Abstract

Background: Follicular lymphoma, derived from germinal center B cells, is one of the most common types of lymphoma. Follicular lymphoma like many other malignancies demonstrates genomic instability, a phenomenon where tumor cells accumulate various genetic changes including point mutations, genomic deletions and gene amplifications. Such genomic aberrations may contribute to cancer phenotype such as transformation. Previous studies of follicular lymphoma have shown a combination of cytogenetic - aneuploidy type events from gross chromosomal alterations to smaller deletions and amplifications. For example, deletions in chromosome 6q may be associated with follicular lymphoma aggressiveness. Efforts to identify these changes have used traditional karyotyping, comparative genomic hybridization (CGH) or traditional genetic markers (microsatellites) for loss of heterozygosity (LOH) analysis. Characterization of of genomic instability in follicular lymphoma has not been thoroughly investigated on a genomic scale.

Objectives: We have employed a novel genomic technology relying on molecular inversion probes (MIPs) to conduct a large scale analysis of gene copy aberrations in follicular lymphoma. MIPs technology enables querying any gene sequence in the genome at a high resolution for allele-specific gene copy alterations and polymorphisms simultaneously, a significant improvement over other genomic methods such as array CGH. We are using this genomic technology to delineate concordant gene copy aberrations in follicular lymphoma that may influence a variety of clinical outcomes using a probe set with over 7,000 cancer-related genes among 25,000 loci.

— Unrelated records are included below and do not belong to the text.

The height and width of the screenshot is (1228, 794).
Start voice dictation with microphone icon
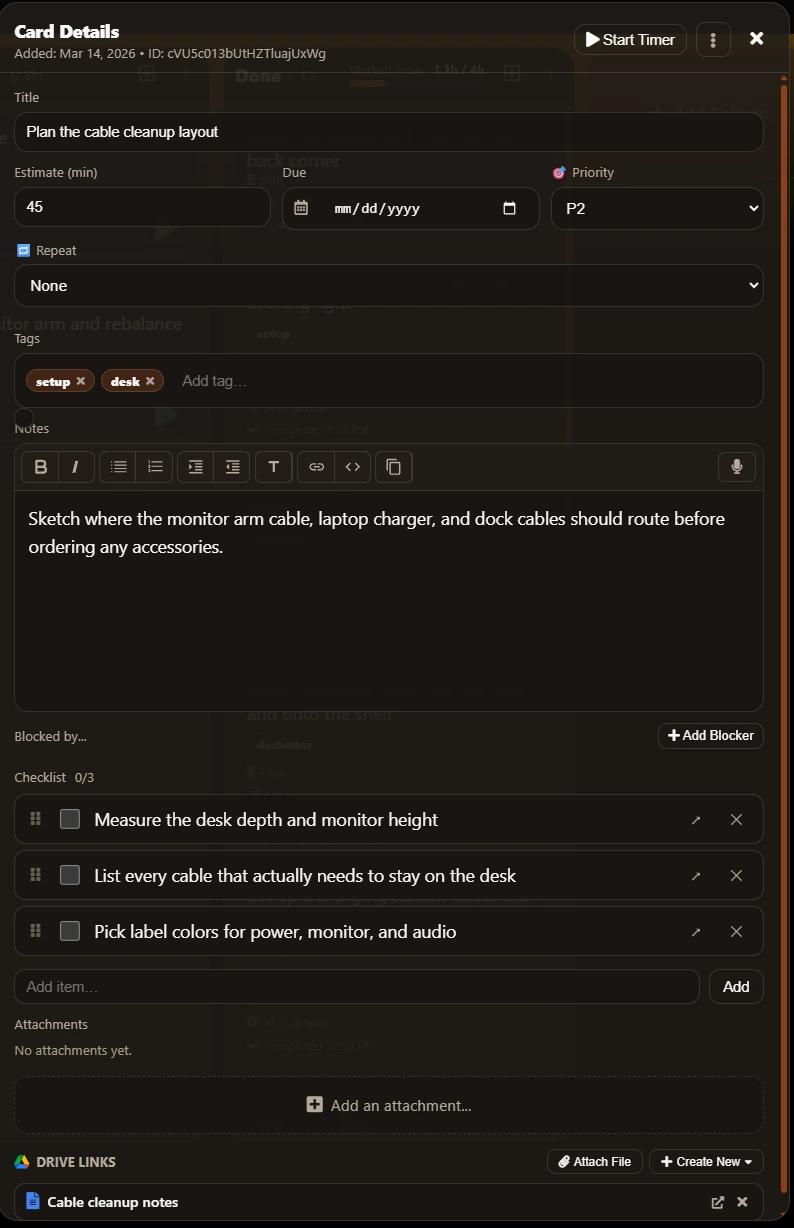(736, 467)
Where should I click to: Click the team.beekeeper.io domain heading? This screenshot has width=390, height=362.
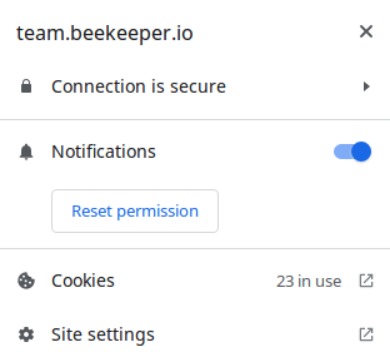click(x=105, y=33)
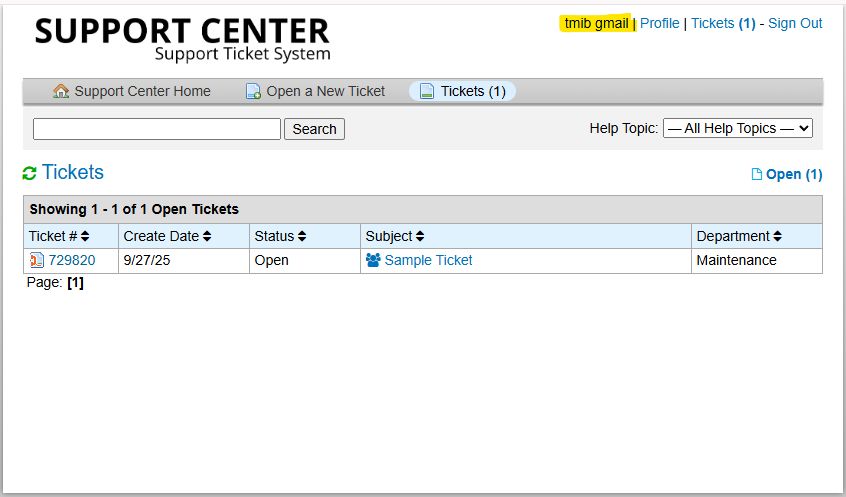Screen dimensions: 846x497
Task: Open the Sample Ticket subject link
Action: point(428,260)
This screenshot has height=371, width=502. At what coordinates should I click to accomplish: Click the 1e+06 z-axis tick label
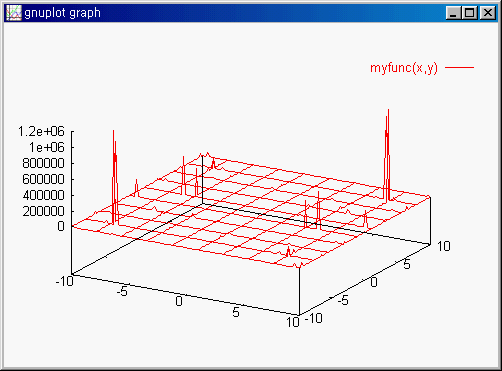[47, 147]
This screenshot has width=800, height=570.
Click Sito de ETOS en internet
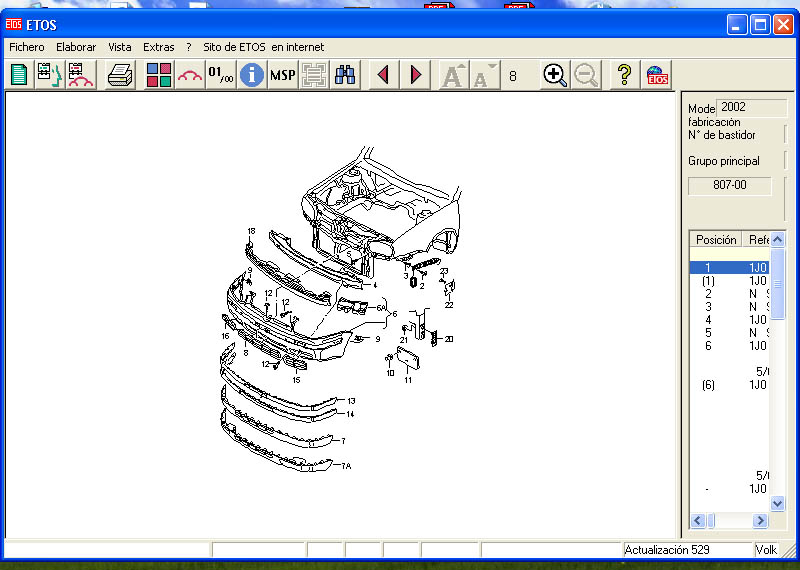tap(263, 47)
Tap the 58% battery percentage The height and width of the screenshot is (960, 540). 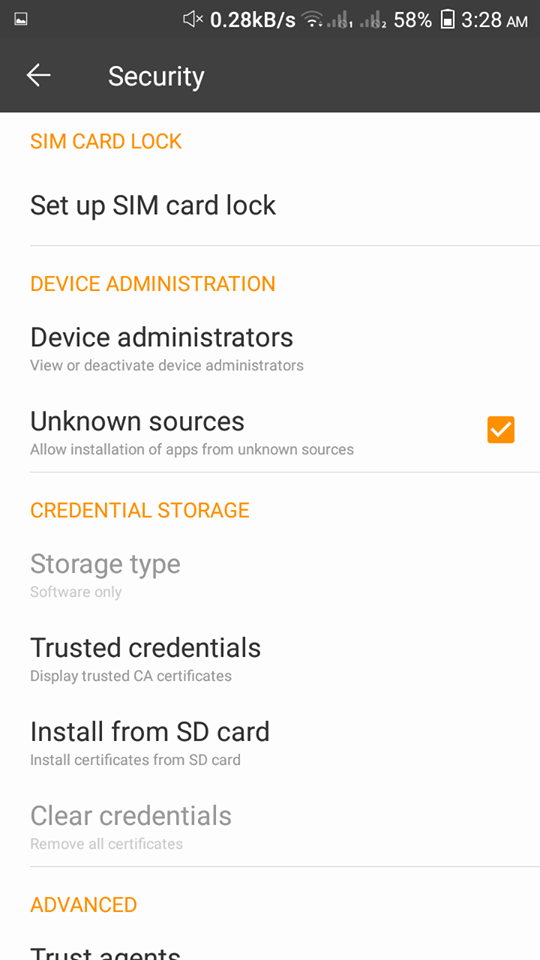pyautogui.click(x=413, y=20)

Methods: DNA was extracted from a cohort of follicular lymphoma clinical samples obtained at the time of diagnosis and prior to treatment. B-cell lymphoma cells were purified using a Rosette purification scheme, genomic DNA was isolated from the purified tumor cell populations from 37 individual lymphoma samples and the cohort was analyzed with a MIP cancer probe set described above. Each probe contains two unique recognition sequences to a genomic DNA target and a unique barcode sequence. The molecular inversion probe assay was conducted. The final products were hybridized to a generic barcode microarray overnight and interrogated by an Affymetrix scanner. Barcode array data was preprocessed and gene copy number was extrapolated for each molecular inversion probe. Concordant gene copy aberrations were determined across the sample set.

Results: Follicular lymphoma samples from pretreated patients have common patterns of chromosomal losses, gains and multiple gene deletions with large overlap in some areas of deletion. Common large scale chromosomal deletions and amplifications included regions of chromosome 6 and 18. Multiple individual genes were found to be commonly amplified or deleted as well including BTK which is suspected to play a role in follicular lymphoma.

Conclusions: MIP technology has been used to analyze follicular lymphoma for highly sensitive and specific gene copy analysis. We identified concordant gene copy alterations found across the majority of samples in the cohort, suggesting that these aberrations may play a role in follicular lymphoma development. We are pursuing additional studies to confirm these findings.

Author notes

Disclosure:Employment: Dr. Yuker Wang and Malek Faham are employees of Affymetrix. Consultancy: Ronald Davis has acted as a consultant for Affymetrix.